Essai - 520p
L'apport de l'UDMA (Union démocratique du Manifeste algérien) au mouvement nationaliste a toujours été minimisé par l'histoire dominante. Le parti n'aurait été qu'un "rassemblement" - cristallisé autour de la figure charismatique de Ferhat Abbas - de notables, laïcs, francophones, sourds à "la mystique de la rupture", ayant échoué à conduire pacifiquement l'Algérie à l'indépendance. Autant de préjugés que, dans ce livre exhaustif, l'historienne Malika Rahal démonte avec rigueur.
Elle y retrace ses dix ans d'existence (1946-1956), en décrit la culture politique spécifique, et étudie les références historiques, philosophiques ou religieuses, les valeurs morals et politiques, le vocabulaire, les rituels, les sociabilités, les trajectoires individuelles de ce parti tout entier organisé autour de son journal, Egalité-La République algérienne, pour révéler l'épaisseur humaine d'une structure partisane.
On découvre un militantisme plus actif et frondeur dans certaines sections que dans d'autres, des affinités avec l'Association des 'Ulama parfois si puissantes que les deux organisations se confondent localement. L'on comprend surtout que, durant cette décennie où se concurrencent UDMA, PPA-MTLD, 'Ulama, et PCA- période durant laquelle la pluralité est constamment mise en tension avec le désir d'union des indépendistes -, se jouent des questions aussi décisives que la définition de soi et l'imagination du système politique à venir.

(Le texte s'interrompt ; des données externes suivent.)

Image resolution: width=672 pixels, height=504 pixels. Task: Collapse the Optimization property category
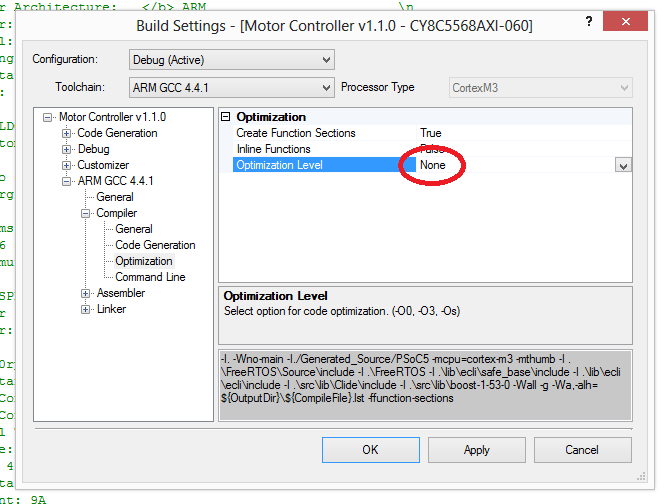point(226,117)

Ainsi, au-delà du rôle majeur de l'UDMA, Malika Rahal analyse ce moment de l'histoire où le parti politique fut la forme privilégiée de l'action collective : de 1946 à 1956, les Algériens expérimentent dix années de stratégies et de débats politiques, de discussions autour du statut de la religion, de la conception de la nation et du futur Etat indépendant. Expérience inédite dont il est impératif et salutaire de se souvenir aujourd'hui.